Alemania, por su parte, aprobó en su presupuesto de 2026 un gasto de 377.000 millones de euros en nueva adquisición militar, con el objetivo declarado de construir el ejército convencional más potente de Europa. Ese proceso no hubiera sido posible sin la flexibilidad que ofrece la cláusula de escape.
Por qué Sánchez no la ha activado: lo que él mismo ha dicho
El presidente Sánchez ha argumentado públicamente dos razones para no activar la cláusula. La primera: que el gasto en defensa debe ser compatible con las responsabilidades sociales, medioambientales e internacionales del Estado. La segunda: que prefiere una redefinición del concepto de seguridad que incluya infraestructura crítica, defensa cívica y ciberseguridad no solo armamento convencional.
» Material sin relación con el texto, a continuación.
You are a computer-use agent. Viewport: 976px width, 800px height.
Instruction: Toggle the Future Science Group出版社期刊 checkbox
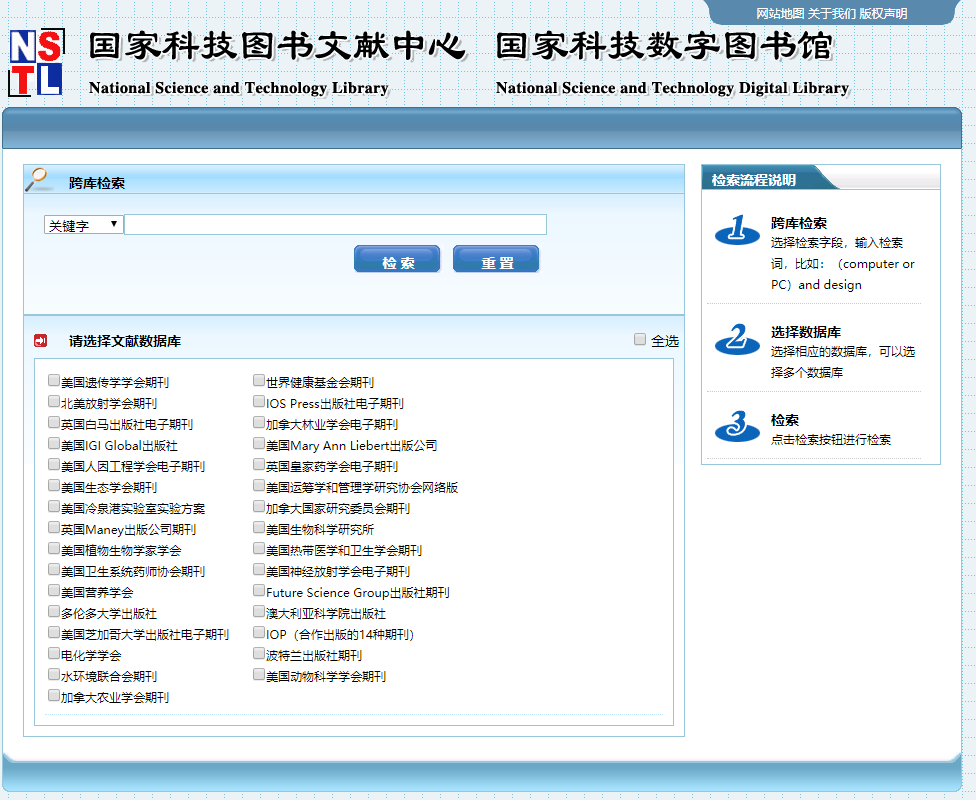point(259,591)
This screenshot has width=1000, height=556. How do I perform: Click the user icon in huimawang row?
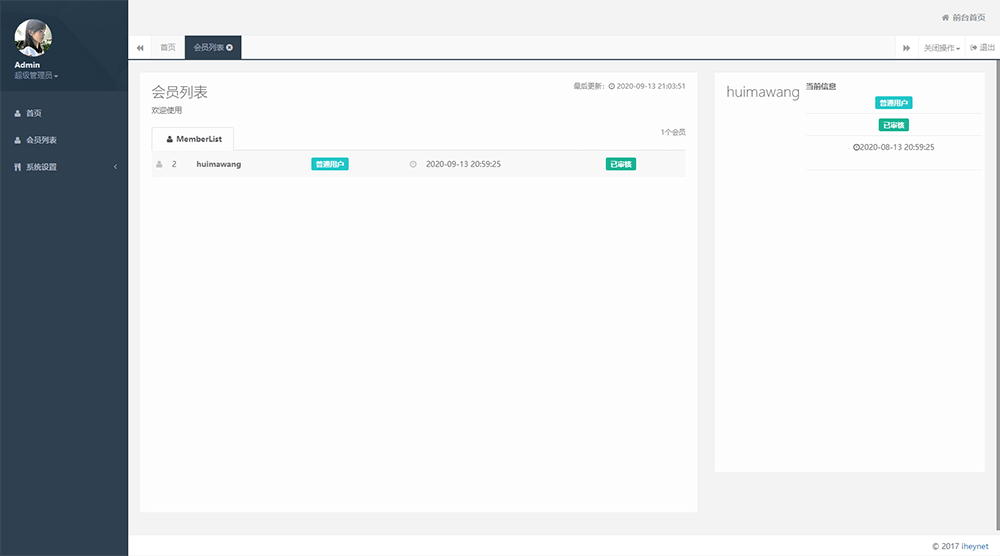[x=159, y=164]
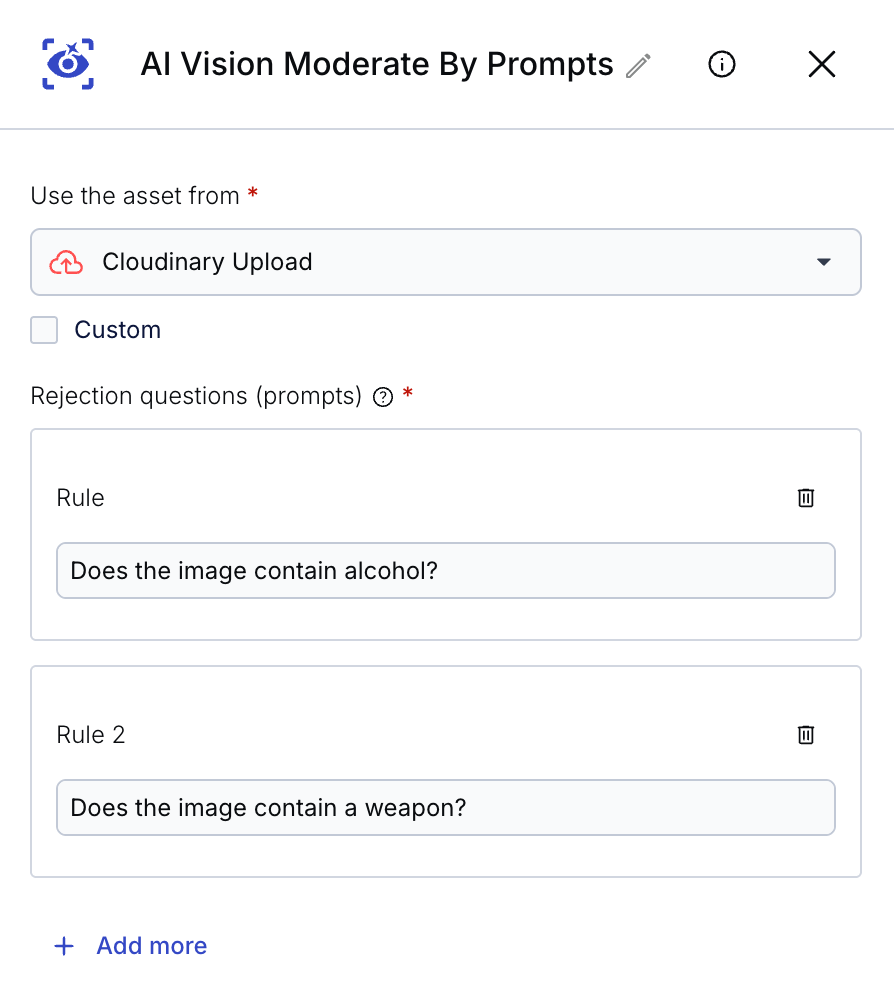Click the AI Vision eye logo icon
Screen dimensions: 894x984
click(68, 64)
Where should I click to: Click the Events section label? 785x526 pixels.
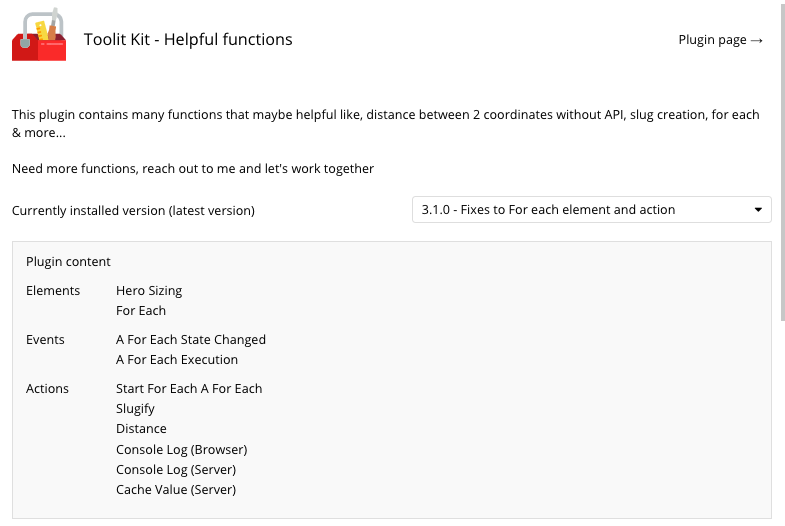(45, 340)
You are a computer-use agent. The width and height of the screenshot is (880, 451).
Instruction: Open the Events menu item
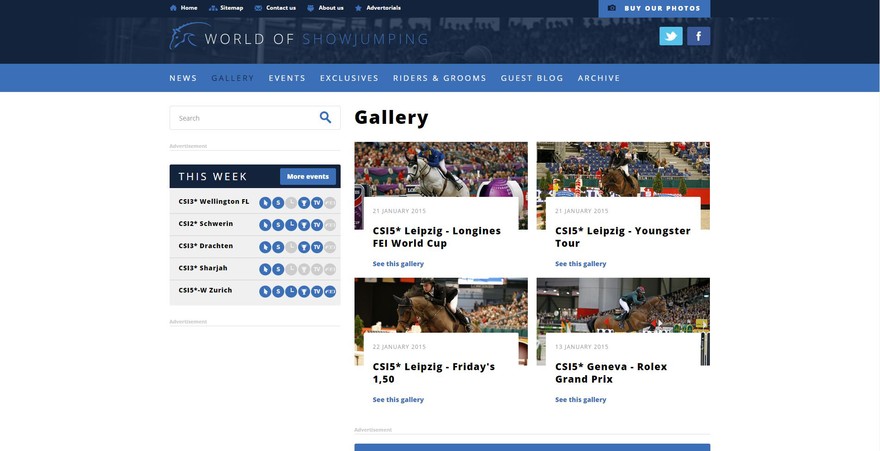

Ninguna de esas dos posiciones es, en sí misma, incoherente. El problema es que la primera ignora que la cláusula de escape precisamente no exige recortar gasto social para activarse. Y la segunda no ha conseguido apoyo suficiente en Bruselas: su propuesta de redefinir el concepto de seguridad fue rechazada en la cumbre del Consejo Europeo de marzo de 2025.
Lo que los datos muestran es que España fue el único país de los 32 miembros de la OTAN que rechazó comprometerse con el objetivo del 5% del PIB en defensa en la cumbre de La Haya de junio de 2025. Eso no es una postura neutral: es la postura más alejada del consenso aliado entre todos los socios de la Alianza.
Lo que dicen los economistas sobre el impacto real
Un argumento frecuente contra la activación de la cláusula es que el gasto en defensa genera inflación y no produce riqueza. Los datos disponibles matizan esa afirmación. Los economistas Juan Antolín-Díaz y Paolo Surico, citados en el análisis del European Relations Institute, concluyen que el gasto en defensa puede tener un impacto positivo sobre la economía con efectos inflacionarios limitados, especialmente cuando se orienta a inversión pública, I+D y producción doméstica.